Adjustable versus fixed rate loans
A fixed-rate loan features a fixed payment over the life of your loan. Your property taxes increase, or rarely, decrease, and your insurance rates might vary as well. For the most part payments on a fixed-rate loan will be very stable.
During the early amortization period of a fixed-rate loan, a large percentage of your monthly payment goes toward interest, and a much smaller percentage goes to principal. The amount applied to principal goes up slowly every month.

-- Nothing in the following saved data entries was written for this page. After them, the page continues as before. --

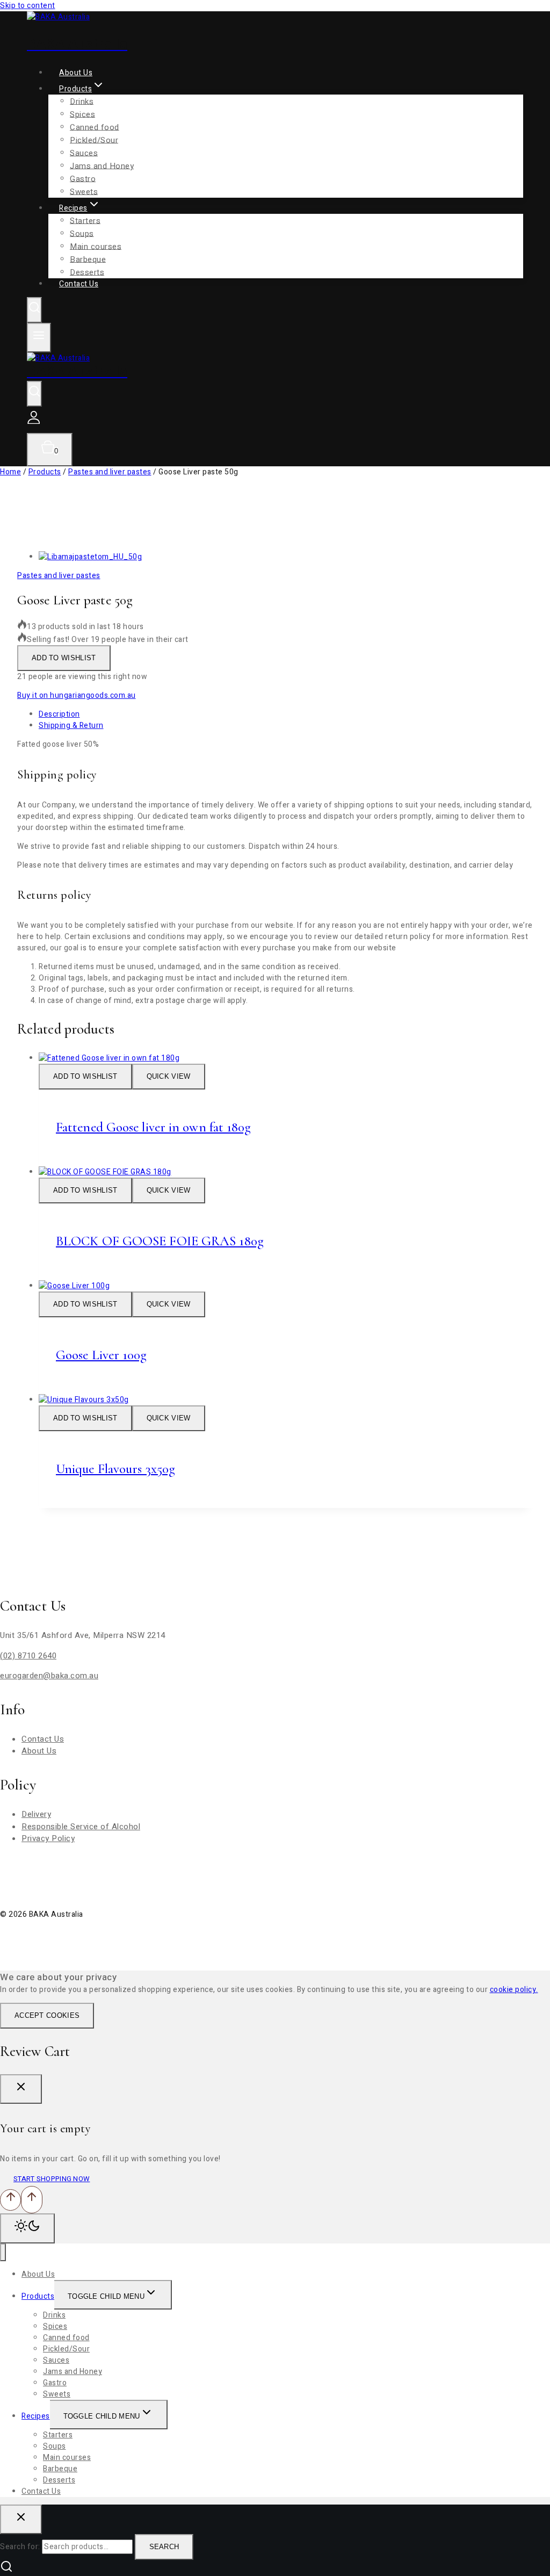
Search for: (20, 2546)
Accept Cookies (47, 2015)
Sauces (84, 152)
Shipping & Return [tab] (71, 725)
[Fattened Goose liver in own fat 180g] (109, 1058)
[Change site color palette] (27, 2228)
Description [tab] (59, 714)
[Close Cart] (21, 2089)
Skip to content (27, 5)
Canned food (94, 127)
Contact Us (78, 284)
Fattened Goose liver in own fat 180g (153, 1127)
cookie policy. (514, 1989)
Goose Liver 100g (101, 1355)
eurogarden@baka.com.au (49, 1676)
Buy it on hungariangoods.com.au (76, 695)
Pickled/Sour (94, 140)
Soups (82, 233)
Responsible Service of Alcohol (80, 1826)
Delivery (36, 1814)
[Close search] (21, 2519)
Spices (82, 114)
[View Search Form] (34, 310)
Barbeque (60, 2468)
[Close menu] (3, 2252)
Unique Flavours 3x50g (115, 1469)
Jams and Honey (102, 165)
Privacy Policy (48, 1838)
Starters (85, 220)
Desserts (59, 2480)
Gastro (55, 2383)
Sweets (56, 2394)
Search (164, 2547)
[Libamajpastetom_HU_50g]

Borrowers can choose a fixed-rate loan in order to lock in a low interest rate. People select these types of loans when interest rates are low and they wish to lock in this low rate. For homeowners who have an ARM now, refinancing into a fixed-rate loan can provide greater consistency in monthly payments. If you currently have an Adjustable Rate Mortgage (ARM), we can help you lock in a fixed-rate at the best rate currently available. Call Chase Mortgage at 435-755-6622 for details.
There are many different types of Adjustable Rate Mortgages. Generally, the interest rates for ARMs are based on an outside index. Some examples of outside indexes are: the 6-month CD rate, the 1 year rate on Treasure Securities, the Federal Home Loan Bank's 11th District Cost of Funds Index (COFI), or others.

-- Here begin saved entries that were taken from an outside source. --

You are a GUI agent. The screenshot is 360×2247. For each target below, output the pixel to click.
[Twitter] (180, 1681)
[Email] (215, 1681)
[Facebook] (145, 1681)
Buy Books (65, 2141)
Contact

Most programs feature a "cap" that protects borrowers from sudden increases in monthly payments. Some ARMs won't adjust more than 2% per year, regardless of the underlying interest rate. Sometimes an ARM features a "payment cap" that ensures that your payment won't go above a certain amount over the course of a given year. Almost all ARMs also cap your interest rate over the life of the loan.
ARMs most often feature the lowest rates toward the start of the loan. They usually guarantee the lower rate for an initial period that varies greatly. You've probably heard of 5/1 or 3/1 ARMs. In these loans, the initial rate is fixed for three or five years. It then adjusts every year. These types of loans are fixed for a certain number of years (3 or 5), then they adjust after the initial period. These loans are usually best for borrowers who expect to move in three or five years. These types of adjustable rate programs benefit people who plan to move before the initial lock expires.
Most borrowers who choose ARMs choose them because they want to take advantage of lower introductory rates and do not plan on staying in the home for any longer than the initial low-rate period. ARMs are risky when property values go down and borrowers can't sell or refinance.